Short task A:
Decide whether each statement below agrees with the Dishonline thread, answering yes or no and quoting the words of the thread that settle it. (i) The member 356B reports that Dishonline is working for them at the moment. (ii) The connection dropped while bill-e was watching a recorded program. (iii) Resetting the 922 fixed bill-e's problem.
Short task B:
Continue the Dishonline thread after its last post.

***** Reading text

# problems with Dishonline or is it me?



## bill-e

Hi Folks, I'm heading out on a biz trip in the morning and Dishonline isn't working for me. I'm hoping it's Dish and not me as I don't want to have to fiddle with the network all evening. Anyone else having problems today?

Thanks
Bill


----------



## 356B

Currently it's working for me, if you have not already try logging out and then back in. I know how you feel........


----------



## bill-e

Still not working for me. This is the error I'm getting. It stopped working right in the middle of watching Live TV this morning and hasn't worked since. I'm recording now but I'll try a reboot of the 922 as soon as I can.
-----------
Your computer was able to connect to your device, but the connection was interrupted. (Error 36) (2).

Try connecting again.

------------


----------



## bill-e

Reset the 922 and all is working again.

**********
***** Data

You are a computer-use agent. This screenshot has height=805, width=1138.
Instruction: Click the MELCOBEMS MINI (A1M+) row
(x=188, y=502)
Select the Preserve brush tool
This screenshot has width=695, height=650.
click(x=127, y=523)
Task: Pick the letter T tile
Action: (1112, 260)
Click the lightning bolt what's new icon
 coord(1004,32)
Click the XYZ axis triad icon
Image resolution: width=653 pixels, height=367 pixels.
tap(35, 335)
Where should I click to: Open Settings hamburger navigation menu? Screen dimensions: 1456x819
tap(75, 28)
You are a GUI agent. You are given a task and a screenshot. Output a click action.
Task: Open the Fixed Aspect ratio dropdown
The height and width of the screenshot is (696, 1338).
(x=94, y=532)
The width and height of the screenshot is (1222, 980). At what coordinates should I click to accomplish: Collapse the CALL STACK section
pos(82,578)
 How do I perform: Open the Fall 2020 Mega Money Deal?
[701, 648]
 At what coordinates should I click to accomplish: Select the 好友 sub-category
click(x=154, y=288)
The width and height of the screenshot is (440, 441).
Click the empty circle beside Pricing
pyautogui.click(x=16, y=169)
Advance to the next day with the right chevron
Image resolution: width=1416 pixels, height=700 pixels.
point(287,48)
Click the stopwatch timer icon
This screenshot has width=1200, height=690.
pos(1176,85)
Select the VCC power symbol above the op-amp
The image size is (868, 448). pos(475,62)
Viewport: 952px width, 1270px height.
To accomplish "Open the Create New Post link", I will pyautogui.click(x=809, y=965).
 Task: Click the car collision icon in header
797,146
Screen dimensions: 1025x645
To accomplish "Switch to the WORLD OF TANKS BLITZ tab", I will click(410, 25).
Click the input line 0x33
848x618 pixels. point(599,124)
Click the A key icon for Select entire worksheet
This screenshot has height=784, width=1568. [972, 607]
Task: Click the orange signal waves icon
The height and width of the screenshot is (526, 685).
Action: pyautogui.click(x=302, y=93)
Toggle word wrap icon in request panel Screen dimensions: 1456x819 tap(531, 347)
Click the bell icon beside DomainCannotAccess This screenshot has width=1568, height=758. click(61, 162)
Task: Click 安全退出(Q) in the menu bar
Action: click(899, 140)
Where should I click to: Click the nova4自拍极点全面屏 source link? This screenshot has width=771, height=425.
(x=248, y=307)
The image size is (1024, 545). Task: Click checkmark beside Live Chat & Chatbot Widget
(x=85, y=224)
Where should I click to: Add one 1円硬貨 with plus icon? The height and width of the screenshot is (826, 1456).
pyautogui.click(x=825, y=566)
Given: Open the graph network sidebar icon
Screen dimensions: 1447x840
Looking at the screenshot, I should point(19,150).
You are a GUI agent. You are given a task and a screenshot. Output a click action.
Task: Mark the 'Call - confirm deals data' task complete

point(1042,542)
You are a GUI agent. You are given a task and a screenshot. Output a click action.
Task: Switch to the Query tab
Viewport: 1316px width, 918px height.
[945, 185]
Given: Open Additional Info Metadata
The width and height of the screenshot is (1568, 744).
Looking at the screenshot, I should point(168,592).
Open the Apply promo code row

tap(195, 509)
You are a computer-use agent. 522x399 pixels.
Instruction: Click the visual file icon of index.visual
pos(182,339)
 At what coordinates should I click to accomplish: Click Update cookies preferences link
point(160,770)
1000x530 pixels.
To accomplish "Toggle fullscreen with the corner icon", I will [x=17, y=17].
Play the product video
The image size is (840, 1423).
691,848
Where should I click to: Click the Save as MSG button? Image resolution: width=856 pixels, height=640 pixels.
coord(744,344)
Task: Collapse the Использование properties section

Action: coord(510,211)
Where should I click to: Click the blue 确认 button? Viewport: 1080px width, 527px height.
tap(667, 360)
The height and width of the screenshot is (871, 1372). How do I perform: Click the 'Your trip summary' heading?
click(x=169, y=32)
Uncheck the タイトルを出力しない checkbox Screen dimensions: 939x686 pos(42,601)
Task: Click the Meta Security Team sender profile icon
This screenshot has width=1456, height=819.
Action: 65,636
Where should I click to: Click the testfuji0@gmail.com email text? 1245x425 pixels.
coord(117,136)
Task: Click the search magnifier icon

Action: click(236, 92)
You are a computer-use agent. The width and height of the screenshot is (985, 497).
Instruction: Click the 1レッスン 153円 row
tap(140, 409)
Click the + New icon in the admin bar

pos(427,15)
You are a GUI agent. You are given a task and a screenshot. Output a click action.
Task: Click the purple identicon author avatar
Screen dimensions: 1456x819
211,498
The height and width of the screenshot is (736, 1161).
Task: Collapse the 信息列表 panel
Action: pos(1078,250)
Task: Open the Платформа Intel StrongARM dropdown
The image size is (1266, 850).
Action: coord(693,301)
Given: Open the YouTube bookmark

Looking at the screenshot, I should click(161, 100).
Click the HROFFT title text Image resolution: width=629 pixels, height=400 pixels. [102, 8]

**********

Written answer A:
(i) Yes: "Currently it's working for me"
(ii) No: "It stopped working right in the middle of watching Live TV this morning"
(iii) Yes: "Reset the 922 and all is working again."

Written answer B:
----------



## chlywily

I also am having trouble connecting. If I click Live TV, it will connect, however, if I click the picture of the receiver, it says that the unit is offline, and furthermore it is not connecting via the remote access (android). I know it works, as it will work on "live tv" and on watch dot slingbox dot com. (if it asks you for a password, hit menu 2x and it will have the sling password at the bottom of that page ) (which they were adamant that it would NOT work there!) But it is far better on the slingbox site, as it gives you a full function 922 remote  And the remote does not go away when you go full screen either! But that still does not help the android app, or the other . I have set a static local IP, opened port 5001, and still nothing works! Soooo frustrating. Why can't they just get this stuff to work consistantly??? Also, if you are tired of getting a rep that is "outsourced" I found a way around that as well! Choose "disconnect service" when you call, and it will ALWAYS go to the dish america phone support, and when they transfer you to tech support, it will stay in "dish america". Any ideas would be great. Yes, I have reset the box as well....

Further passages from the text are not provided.